El derrame se localiza sobre la avenida San Remiel, donde aguas negras corren y se estancan sobre la carpeta asfáltica, generando malos olores y un entorno que vecinos califican como un foco de insalubridad.
Habitantes de las privadas Le Rev, Munkoa y Septum denunciaron que han reportado reiteradamente la situación tanto al Interapas como a la Secretaría de Ecología estatal, sin que hasta el momento exista una respuesta efectiva.
La falta de atención ocurre en un contexto en el que el gobierno estatal ha destacado que el próximo 30 de mayo concluirá el proceso de desincorporación de Soledad de Graciano Sánchez del organismo operador intermunicipal de agua potable. Sin embargo, para los vecinos, este tipo de anuncios contrasta con la realidad cotidiana.
"Los reportes ya están hechos y nadie viene. Aquí seguimos con el drenaje abierto, con el olor y el riesgo para nuestras familias", señalaron residentes, quienes advierten que la acumulación de aguas negras puede derivar en problemas de salud, especialmente para niñas, niños y personas adultas mayores.
Además del impacto sanitario, la fuga también evidencia, según los inconformes, una falta de coordinación y respuesta institucional ante problemas básicos de servicios públicos.

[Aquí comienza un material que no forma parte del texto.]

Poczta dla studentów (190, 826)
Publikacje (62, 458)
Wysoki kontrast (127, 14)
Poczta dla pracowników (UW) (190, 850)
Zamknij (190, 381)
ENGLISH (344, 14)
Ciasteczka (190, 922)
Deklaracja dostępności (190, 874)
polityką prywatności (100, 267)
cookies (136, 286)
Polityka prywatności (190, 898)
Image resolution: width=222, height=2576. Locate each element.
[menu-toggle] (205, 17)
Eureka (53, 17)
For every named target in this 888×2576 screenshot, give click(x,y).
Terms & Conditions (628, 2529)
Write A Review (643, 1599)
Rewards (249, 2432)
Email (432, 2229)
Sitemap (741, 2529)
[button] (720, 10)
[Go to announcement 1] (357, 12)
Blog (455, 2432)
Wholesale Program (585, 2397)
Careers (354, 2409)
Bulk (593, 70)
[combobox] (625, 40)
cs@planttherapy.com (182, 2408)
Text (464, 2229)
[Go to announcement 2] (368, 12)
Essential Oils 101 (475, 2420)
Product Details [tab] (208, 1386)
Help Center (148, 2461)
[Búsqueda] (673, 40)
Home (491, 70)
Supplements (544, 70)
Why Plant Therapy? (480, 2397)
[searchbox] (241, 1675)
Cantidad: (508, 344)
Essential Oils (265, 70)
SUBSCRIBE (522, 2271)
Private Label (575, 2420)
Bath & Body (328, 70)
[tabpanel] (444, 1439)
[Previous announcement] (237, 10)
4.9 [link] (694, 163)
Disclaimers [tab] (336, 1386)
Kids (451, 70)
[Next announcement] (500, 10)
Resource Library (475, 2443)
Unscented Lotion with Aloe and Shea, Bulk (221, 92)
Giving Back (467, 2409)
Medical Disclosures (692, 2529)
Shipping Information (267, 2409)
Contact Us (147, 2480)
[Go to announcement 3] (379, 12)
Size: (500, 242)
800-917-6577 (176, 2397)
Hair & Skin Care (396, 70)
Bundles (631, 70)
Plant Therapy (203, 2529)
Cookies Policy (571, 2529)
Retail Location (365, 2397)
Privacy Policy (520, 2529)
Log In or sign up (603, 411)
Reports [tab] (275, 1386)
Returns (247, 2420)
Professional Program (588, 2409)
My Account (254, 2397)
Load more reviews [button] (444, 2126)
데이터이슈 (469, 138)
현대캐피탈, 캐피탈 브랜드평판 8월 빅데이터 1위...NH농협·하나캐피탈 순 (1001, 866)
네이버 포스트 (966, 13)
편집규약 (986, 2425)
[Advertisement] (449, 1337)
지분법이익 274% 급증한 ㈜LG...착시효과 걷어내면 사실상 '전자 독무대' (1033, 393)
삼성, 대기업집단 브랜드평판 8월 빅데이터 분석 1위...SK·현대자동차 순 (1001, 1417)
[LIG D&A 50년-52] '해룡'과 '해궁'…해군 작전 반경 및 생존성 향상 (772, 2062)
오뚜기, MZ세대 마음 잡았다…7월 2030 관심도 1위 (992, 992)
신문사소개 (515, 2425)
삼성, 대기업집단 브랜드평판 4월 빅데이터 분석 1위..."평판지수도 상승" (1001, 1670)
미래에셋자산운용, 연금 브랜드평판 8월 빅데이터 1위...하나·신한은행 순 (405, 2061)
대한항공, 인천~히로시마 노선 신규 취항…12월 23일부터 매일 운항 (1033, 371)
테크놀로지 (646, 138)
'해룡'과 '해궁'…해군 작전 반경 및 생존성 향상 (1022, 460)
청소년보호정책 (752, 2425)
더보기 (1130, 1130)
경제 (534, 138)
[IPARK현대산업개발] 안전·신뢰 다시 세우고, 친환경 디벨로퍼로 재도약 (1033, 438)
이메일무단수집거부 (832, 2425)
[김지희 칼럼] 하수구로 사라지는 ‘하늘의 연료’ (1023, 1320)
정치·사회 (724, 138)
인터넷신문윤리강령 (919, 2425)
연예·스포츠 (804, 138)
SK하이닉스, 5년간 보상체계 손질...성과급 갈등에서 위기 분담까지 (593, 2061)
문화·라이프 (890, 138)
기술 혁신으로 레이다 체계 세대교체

Ante ello, hicieron un llamado urgente tanto al Interapas como a la Secretaría de Ecología para que atiendan la situación de manera inmediata, antes de que las afectaciones escalen.
La denuncia, dijeron, no es aislada: refleja un patrón de omisión que deja a la ciudadanía en condiciones de vulnerabilidad frente a problemas que deberían resolverse con prontitud.